## Task instructions
Please reproduce the entries word for word, from their start through the line that contains "Looking at the", including that line. Leave the pictures out of your copy.

(Entries drawn from a dataset)
--- START ---

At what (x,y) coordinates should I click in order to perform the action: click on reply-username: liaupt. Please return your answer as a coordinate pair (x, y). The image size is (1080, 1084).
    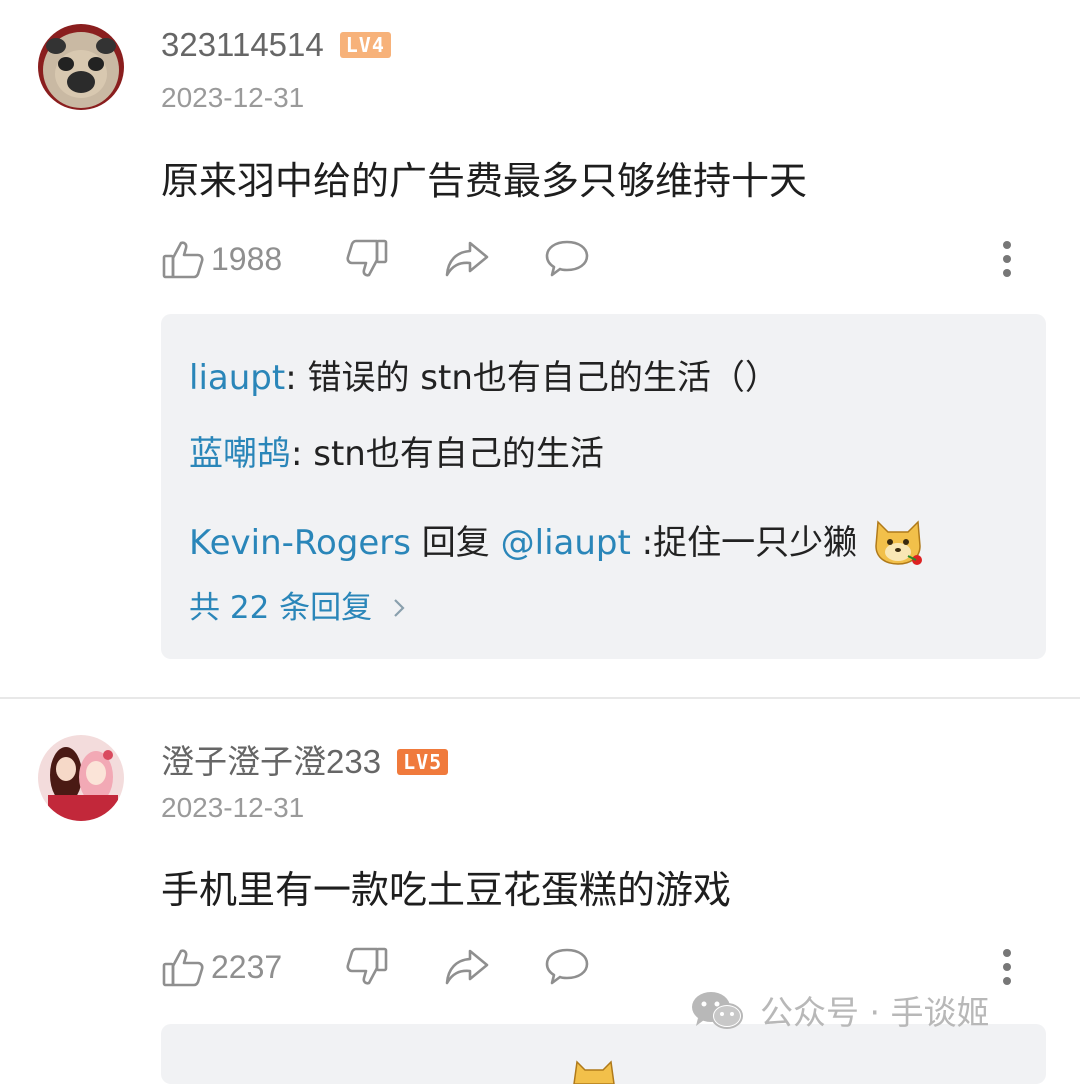
    Looking at the image, I should click on (237, 378).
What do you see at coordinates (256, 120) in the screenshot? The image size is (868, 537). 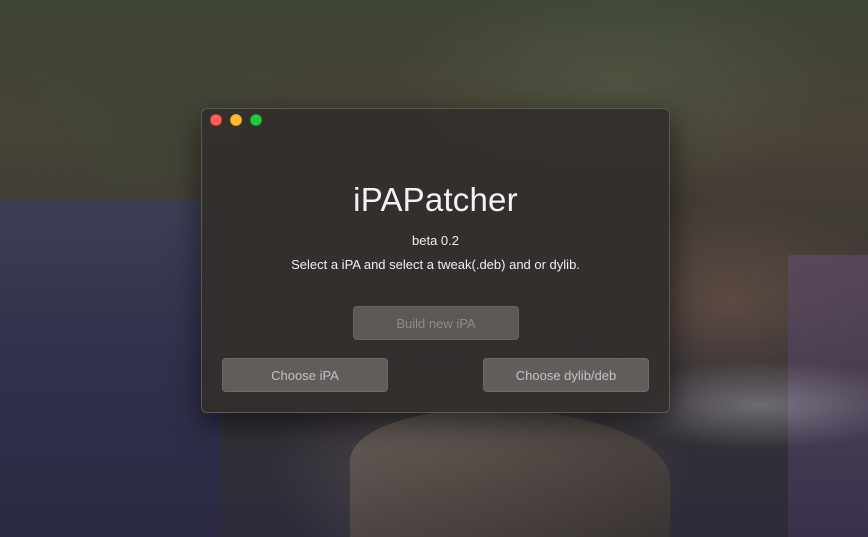 I see `zoom-icon` at bounding box center [256, 120].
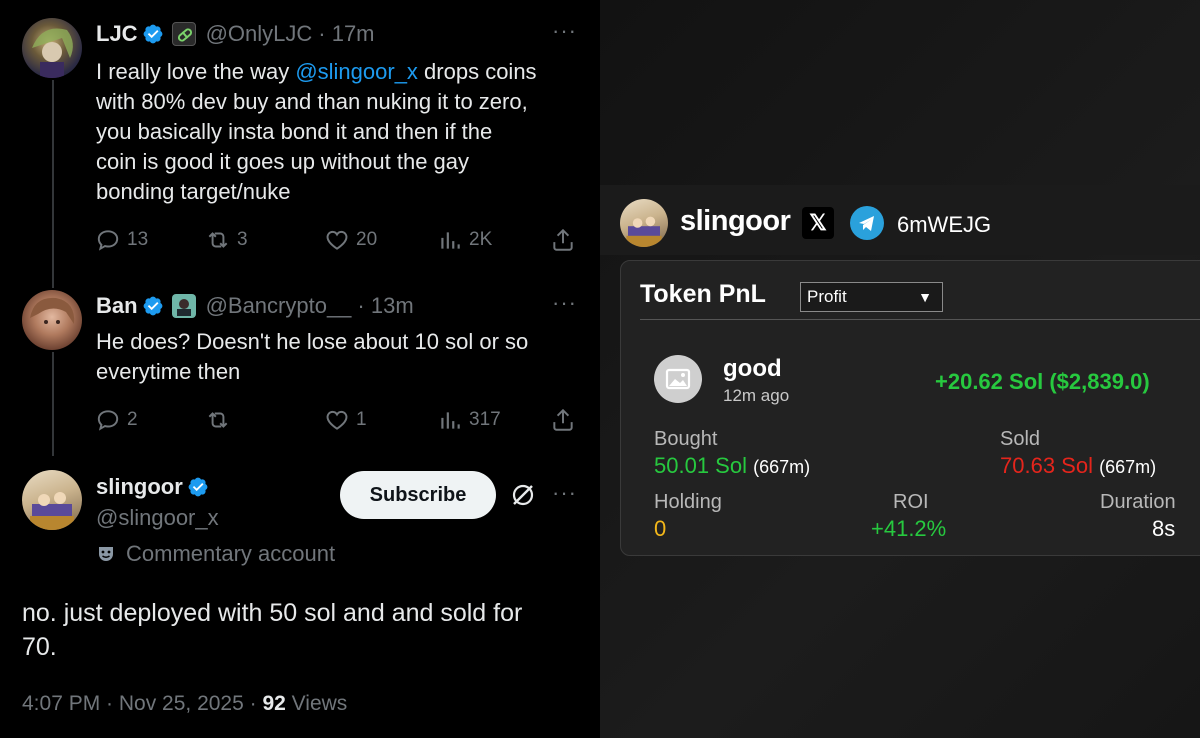  I want to click on commentary-account-label: Commentary account, so click(216, 554).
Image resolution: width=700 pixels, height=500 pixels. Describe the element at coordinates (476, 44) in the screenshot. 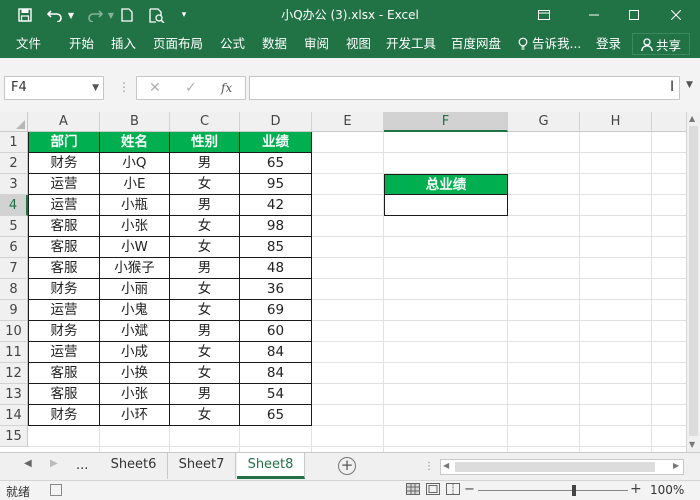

--- END ---

## Solution
At what (x,y) coordinates should I click in order to perform the action: click on reply-username: liaupt. Please return your answer as a coordinate pair (x, y). The image size is (1080, 1084).
    Looking at the image, I should click on (237, 378).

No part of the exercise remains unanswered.